(Records from a pointing dataset)
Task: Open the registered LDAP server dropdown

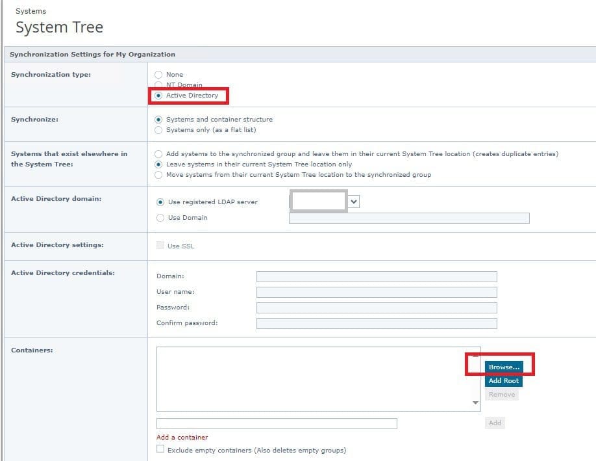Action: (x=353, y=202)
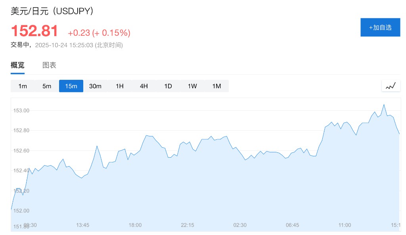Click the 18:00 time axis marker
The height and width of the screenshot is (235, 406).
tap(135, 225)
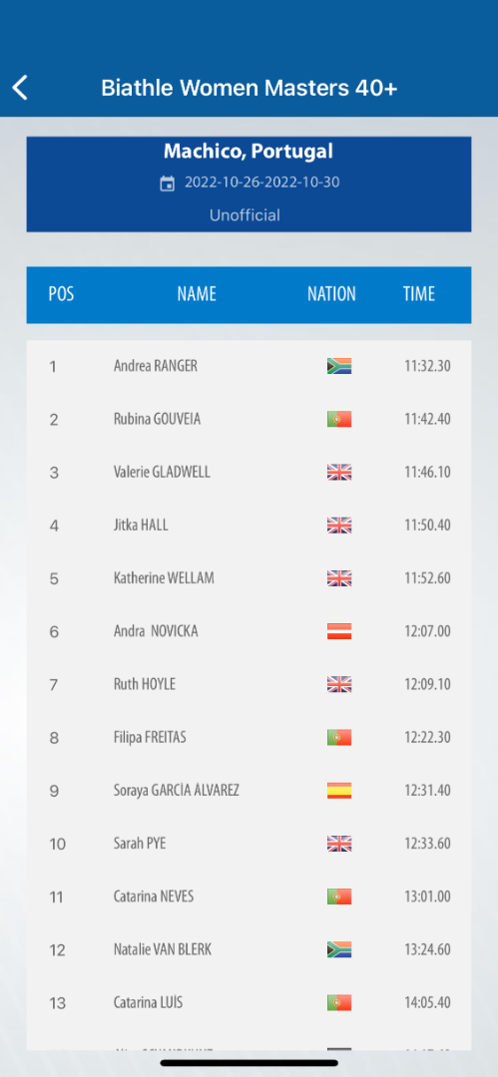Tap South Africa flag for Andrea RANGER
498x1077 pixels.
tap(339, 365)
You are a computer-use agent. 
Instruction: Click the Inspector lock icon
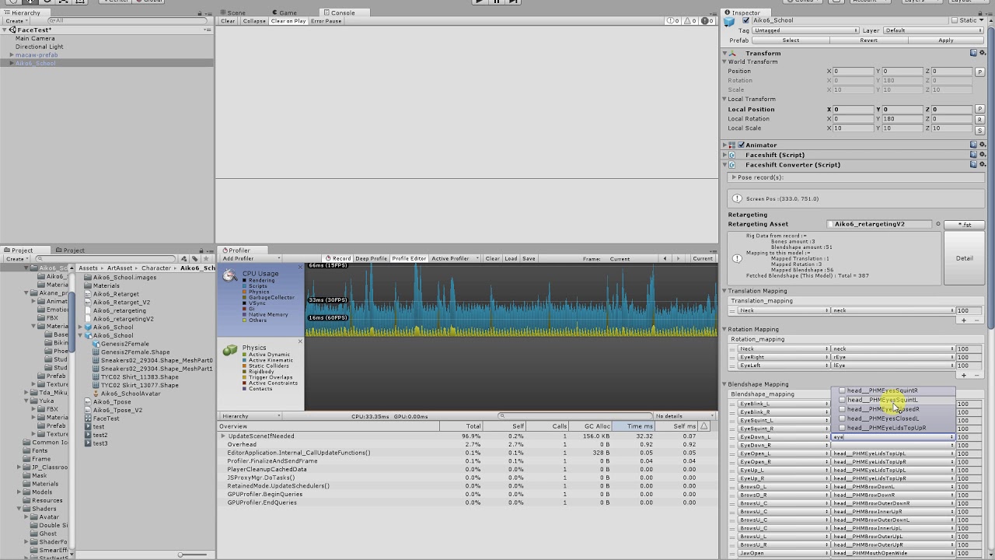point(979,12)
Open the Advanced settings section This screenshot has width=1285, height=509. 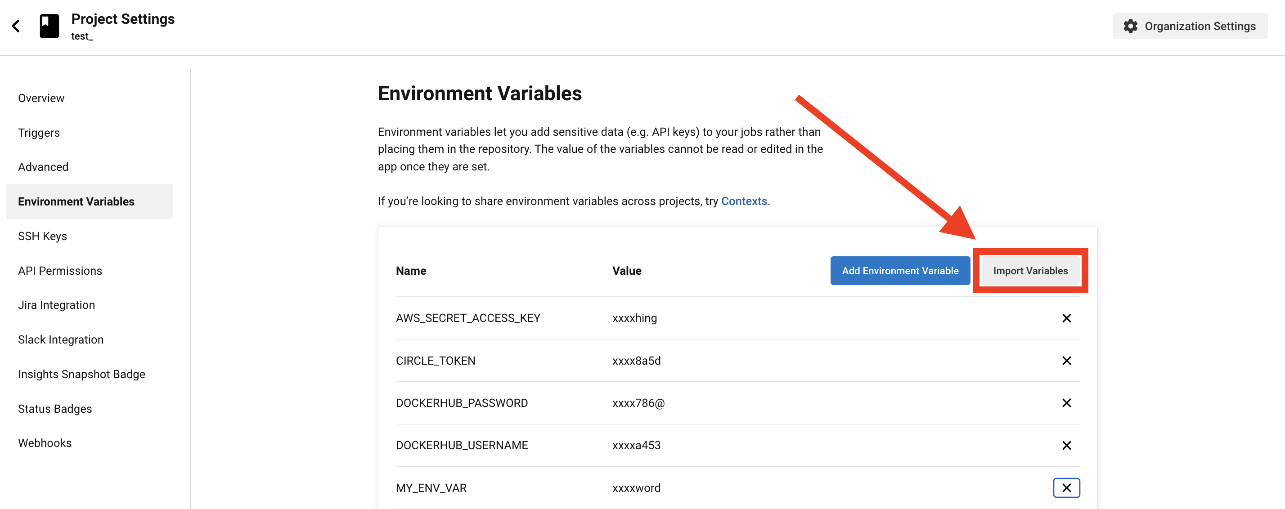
--
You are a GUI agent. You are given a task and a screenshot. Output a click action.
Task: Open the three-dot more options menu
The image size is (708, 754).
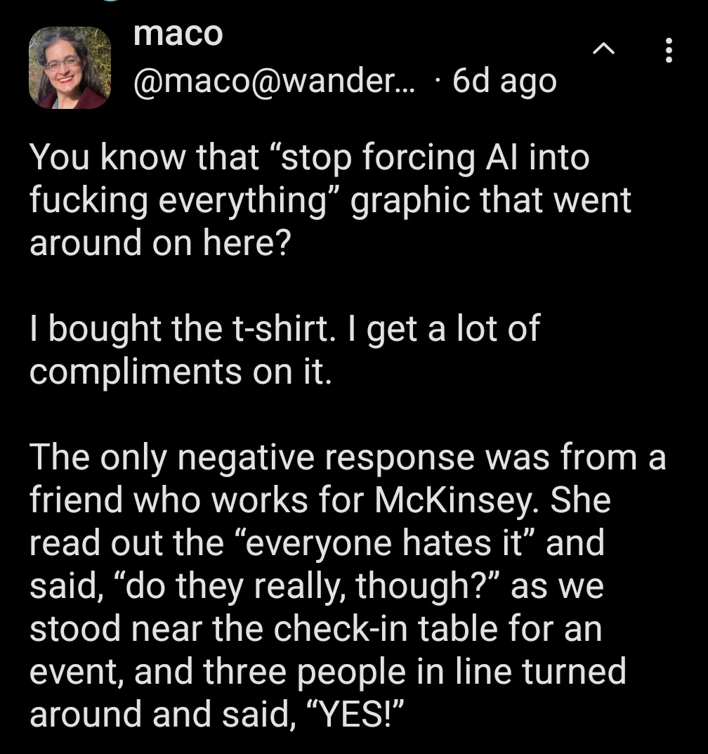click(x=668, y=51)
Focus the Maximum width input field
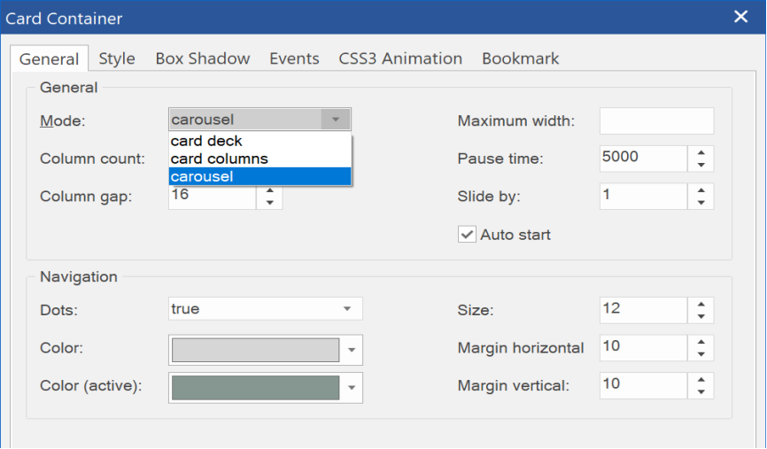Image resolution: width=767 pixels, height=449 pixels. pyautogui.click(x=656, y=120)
...
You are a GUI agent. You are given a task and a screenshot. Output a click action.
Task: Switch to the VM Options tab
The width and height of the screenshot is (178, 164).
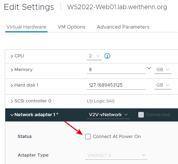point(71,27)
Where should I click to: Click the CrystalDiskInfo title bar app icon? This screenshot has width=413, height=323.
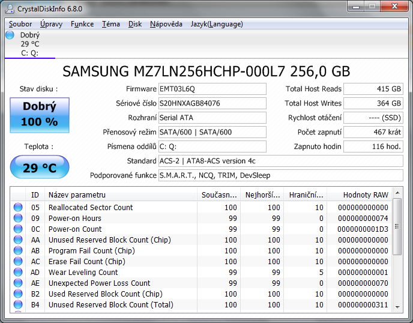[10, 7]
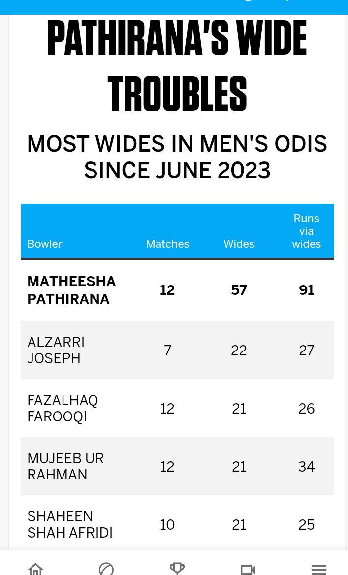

Given instruction: Print the lines exactly, from the line containing "You are a computer-use agent." to the line containing "Open the Advanced", both lines included, and omit the pictures from your answer.

Problem solution:
You are a computer-use agent. 
Instruction: Click the Inspector lock icon
point(979,12)
Open the Advanced settings section This screenshot has width=1285, height=509. 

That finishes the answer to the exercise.